Stored data entries:
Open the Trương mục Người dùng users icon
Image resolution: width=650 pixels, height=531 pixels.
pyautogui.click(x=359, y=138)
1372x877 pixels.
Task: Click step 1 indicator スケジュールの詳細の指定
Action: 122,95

* Try it *
Every line from the one with "Image resolution: width=650" through the last line of the records above should be returned exactly, please, and no others.

* Completed task *
Image resolution: width=650 pixels, height=531 pixels.
pyautogui.click(x=359, y=138)
1372x877 pixels.
Task: Click step 1 indicator スケジュールの詳細の指定
Action: 122,95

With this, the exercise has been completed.